DEDICATED FOLLOWERS of fashion helped to lift some of the gloom surrounding consumer spending in Dublin yesterday as a vintage couture auction raised over €70,000 for charity.
Names that many assumed had accompanied the Celtic Tiger into the distance, such as Hermès, Ungaro and Givenchy, drew hundreds of haute couture fans, and their credit cards, to James Adam and Sons’ auction house on St Stephen’s Green for an afternoon of frantic bidding action.
The items on sale included luxury scarves, handbags, day wear, evening wear and accessories spanning from the 1940s to the 1980s, which were from the couture wardrobe of the late American heiress Anne Bullitt.
The daughter of the first US ambassador to Russia, the millionaire William C Bullitt, and Louise Bryant, an American journalist and radical, Ms Bullitt was one of the first female horse breeders and trainers in Ireland.
She owned the largest horse farm in the country, Palmerstown Stud in Kill, Co Kildare, and was famed for her collection of clothing and jewellery up until her death in 2007.
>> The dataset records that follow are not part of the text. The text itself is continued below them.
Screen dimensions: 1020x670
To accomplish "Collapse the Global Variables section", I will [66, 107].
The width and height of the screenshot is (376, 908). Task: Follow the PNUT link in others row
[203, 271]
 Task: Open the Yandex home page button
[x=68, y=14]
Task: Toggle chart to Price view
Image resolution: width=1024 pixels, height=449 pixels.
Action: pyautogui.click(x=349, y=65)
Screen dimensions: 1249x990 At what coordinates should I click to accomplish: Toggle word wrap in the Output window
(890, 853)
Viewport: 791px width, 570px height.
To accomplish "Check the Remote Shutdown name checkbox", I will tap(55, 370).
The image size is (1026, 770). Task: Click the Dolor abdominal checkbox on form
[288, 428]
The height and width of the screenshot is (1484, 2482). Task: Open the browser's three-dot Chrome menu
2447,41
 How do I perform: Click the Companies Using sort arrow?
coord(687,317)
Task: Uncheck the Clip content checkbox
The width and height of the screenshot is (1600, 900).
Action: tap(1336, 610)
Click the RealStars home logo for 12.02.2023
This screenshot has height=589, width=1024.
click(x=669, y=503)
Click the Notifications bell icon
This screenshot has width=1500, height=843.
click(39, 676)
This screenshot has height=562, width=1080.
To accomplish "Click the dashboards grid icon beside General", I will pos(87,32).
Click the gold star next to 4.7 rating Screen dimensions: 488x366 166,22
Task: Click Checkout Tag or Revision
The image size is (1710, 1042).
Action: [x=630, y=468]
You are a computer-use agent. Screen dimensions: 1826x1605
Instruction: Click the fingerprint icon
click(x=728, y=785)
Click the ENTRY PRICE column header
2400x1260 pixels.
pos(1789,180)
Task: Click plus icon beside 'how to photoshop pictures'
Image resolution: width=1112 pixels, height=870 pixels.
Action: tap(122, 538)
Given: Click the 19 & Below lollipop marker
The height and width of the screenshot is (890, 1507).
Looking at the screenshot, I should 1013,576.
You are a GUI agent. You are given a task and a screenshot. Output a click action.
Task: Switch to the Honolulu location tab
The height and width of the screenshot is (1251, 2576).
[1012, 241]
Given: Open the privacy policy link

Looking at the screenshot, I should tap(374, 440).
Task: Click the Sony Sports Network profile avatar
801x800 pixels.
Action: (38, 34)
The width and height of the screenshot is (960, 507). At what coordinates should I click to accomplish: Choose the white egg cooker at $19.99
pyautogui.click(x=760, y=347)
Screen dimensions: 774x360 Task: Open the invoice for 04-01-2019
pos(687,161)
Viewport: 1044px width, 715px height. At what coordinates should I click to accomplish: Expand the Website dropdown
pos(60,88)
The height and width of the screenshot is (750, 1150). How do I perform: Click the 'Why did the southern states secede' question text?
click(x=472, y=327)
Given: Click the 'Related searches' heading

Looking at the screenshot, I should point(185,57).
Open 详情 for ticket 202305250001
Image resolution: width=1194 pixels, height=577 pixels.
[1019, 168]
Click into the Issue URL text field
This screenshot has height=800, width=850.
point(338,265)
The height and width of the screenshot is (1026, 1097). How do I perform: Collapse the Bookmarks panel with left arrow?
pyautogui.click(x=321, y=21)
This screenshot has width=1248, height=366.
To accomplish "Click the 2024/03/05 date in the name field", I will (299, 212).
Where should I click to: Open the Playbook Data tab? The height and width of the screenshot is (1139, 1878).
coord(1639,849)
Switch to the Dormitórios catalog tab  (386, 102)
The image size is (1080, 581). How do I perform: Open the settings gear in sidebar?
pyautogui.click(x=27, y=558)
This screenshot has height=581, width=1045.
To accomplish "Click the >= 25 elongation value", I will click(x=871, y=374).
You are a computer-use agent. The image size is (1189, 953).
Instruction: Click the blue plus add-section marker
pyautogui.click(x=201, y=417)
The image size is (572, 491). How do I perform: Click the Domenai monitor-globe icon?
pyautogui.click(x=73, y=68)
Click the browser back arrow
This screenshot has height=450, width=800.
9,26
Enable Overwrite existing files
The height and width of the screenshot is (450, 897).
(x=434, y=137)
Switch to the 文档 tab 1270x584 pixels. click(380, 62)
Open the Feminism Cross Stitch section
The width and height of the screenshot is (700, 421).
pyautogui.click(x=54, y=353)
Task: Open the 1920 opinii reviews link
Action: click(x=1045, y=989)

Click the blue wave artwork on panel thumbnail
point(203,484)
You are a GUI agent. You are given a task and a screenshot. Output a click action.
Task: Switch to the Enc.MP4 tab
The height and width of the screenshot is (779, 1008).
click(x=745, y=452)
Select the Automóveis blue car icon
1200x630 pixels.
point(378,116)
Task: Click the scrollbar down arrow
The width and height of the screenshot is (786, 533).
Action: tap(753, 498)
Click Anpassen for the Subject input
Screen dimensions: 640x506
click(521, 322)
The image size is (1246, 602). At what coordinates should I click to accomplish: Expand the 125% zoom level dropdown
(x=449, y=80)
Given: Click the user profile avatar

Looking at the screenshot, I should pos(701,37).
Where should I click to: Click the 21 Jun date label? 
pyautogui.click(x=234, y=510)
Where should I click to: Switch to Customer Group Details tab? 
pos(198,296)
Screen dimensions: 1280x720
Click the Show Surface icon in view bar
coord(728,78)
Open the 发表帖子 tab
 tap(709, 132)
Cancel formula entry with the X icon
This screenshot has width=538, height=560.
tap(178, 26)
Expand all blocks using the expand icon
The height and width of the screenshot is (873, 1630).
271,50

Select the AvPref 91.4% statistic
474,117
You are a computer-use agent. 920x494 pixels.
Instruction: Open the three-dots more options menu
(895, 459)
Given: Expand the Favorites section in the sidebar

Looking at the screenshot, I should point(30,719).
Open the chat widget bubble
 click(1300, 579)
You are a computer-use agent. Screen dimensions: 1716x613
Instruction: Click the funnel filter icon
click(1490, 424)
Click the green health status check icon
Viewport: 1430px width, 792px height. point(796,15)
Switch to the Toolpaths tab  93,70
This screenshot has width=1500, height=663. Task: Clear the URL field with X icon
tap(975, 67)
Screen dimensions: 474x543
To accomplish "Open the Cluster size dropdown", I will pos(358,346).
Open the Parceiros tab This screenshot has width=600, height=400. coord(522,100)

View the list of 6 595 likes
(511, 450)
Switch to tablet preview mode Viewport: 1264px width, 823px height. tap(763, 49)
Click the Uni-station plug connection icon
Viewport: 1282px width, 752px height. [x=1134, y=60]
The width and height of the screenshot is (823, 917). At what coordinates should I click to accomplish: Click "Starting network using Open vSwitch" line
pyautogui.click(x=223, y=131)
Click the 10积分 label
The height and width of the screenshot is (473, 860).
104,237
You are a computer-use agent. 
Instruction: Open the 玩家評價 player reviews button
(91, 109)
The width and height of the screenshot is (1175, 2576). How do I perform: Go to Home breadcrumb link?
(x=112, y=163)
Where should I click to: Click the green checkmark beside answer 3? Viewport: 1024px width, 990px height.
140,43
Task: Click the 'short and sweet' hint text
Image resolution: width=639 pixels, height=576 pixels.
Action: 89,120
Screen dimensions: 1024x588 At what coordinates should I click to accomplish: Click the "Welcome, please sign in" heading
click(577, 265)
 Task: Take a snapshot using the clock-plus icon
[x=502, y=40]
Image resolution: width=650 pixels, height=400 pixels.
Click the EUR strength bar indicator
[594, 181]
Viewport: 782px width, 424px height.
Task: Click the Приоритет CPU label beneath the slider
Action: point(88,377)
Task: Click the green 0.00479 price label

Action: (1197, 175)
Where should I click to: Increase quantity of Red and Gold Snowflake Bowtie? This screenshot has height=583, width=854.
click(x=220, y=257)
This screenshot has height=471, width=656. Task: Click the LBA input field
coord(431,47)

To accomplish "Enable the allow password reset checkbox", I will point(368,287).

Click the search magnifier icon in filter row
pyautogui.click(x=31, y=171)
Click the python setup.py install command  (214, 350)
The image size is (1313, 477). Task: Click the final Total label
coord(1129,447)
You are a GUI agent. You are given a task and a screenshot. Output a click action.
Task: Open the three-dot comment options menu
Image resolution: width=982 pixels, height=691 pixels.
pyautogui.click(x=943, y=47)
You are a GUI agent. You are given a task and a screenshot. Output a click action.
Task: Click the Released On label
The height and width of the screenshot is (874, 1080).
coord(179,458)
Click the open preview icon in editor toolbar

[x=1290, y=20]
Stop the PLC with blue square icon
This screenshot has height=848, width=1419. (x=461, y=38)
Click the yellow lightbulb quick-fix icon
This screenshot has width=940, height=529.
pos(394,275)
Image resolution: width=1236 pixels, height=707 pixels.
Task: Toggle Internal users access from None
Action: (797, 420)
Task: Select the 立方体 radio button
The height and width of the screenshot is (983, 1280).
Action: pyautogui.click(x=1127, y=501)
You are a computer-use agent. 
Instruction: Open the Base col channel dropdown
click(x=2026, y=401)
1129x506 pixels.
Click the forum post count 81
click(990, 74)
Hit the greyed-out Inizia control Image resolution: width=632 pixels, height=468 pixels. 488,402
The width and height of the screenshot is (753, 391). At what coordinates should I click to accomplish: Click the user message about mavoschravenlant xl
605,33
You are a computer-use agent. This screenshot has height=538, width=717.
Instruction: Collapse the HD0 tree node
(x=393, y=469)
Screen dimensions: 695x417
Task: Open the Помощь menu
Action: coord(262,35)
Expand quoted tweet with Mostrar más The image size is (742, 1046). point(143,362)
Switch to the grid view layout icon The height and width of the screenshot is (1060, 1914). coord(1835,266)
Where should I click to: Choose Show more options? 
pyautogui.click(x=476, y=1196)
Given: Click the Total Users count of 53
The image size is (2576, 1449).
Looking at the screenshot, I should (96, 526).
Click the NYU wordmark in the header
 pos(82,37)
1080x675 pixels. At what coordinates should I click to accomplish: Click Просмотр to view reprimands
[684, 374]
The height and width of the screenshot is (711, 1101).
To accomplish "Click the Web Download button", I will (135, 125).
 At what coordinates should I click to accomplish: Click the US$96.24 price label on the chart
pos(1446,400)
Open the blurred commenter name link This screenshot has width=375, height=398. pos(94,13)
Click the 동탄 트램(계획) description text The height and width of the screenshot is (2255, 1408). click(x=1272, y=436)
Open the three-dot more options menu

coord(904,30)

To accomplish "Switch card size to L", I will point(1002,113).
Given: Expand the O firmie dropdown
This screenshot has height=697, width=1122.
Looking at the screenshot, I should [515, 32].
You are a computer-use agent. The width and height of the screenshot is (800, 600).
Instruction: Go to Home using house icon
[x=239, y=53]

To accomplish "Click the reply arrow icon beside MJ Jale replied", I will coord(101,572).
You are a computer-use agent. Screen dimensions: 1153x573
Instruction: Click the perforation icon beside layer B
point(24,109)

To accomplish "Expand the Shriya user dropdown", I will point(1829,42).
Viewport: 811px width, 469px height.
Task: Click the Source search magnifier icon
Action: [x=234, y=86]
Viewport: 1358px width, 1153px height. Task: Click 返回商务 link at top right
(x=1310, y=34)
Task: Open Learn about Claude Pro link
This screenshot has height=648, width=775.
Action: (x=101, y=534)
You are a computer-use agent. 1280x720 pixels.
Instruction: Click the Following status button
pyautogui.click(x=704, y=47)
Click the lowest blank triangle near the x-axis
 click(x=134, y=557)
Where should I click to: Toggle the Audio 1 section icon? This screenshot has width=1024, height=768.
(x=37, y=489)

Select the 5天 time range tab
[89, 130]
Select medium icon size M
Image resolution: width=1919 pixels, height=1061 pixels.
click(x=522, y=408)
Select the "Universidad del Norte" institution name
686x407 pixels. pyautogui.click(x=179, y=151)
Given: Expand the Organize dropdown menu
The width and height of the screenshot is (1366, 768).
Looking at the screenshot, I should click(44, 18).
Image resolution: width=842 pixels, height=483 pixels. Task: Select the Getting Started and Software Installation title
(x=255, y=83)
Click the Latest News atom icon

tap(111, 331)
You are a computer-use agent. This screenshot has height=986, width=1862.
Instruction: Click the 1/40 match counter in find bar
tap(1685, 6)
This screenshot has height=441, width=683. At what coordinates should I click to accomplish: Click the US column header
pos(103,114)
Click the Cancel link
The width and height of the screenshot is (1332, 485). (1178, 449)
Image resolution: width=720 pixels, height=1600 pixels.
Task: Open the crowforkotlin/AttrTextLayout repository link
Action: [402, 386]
Men, women and children sporting everything from fine
furs to Adidas trainers attended the auction, which consisted of over 430 lots sold in aid of Our Lady’s Children’s Hospital in Crumlin.
“The room was absolutely packed. We haven’t seen a turnout like this for a sale in years,” said Jane Beattie, Adam’s associate director. “It was wonderful. There was a huge amount of interest and a hugely positive vibe accompanying it as well. It’s a very interesting collection from the point of view of the evolution of fashion and design.”
So great was the interest in the sale that when it commenced the auction room was packed beyond capacity, with over 500 people registering their intent to bid.
“Recession my eye,” commented one man as he joined the queue to enter the auction room.
“Times are tough, but nothing can keep us girls away from clothes,” smiled a young woman clutching a bidding paddle.
The bidding action began, and continued, at a furious pace with items beginning at €50 soaring into the hundreds, with the fact it was all for a good cause quelling any tension among suitors.
A Hermès Kelly bag proved to be the top lot of the sale. Interest from two Irish bidders drove it up from a modest starting price of about €400 to a final €7,000.
“If you buy a Kelly bag new it costs in excess of €10,000 and there’s a six-month waiting list,” Ms Beattie said. “The nostalgia surrounding older ones gives a bit of inbuilt character which I think helped to drive interest up.”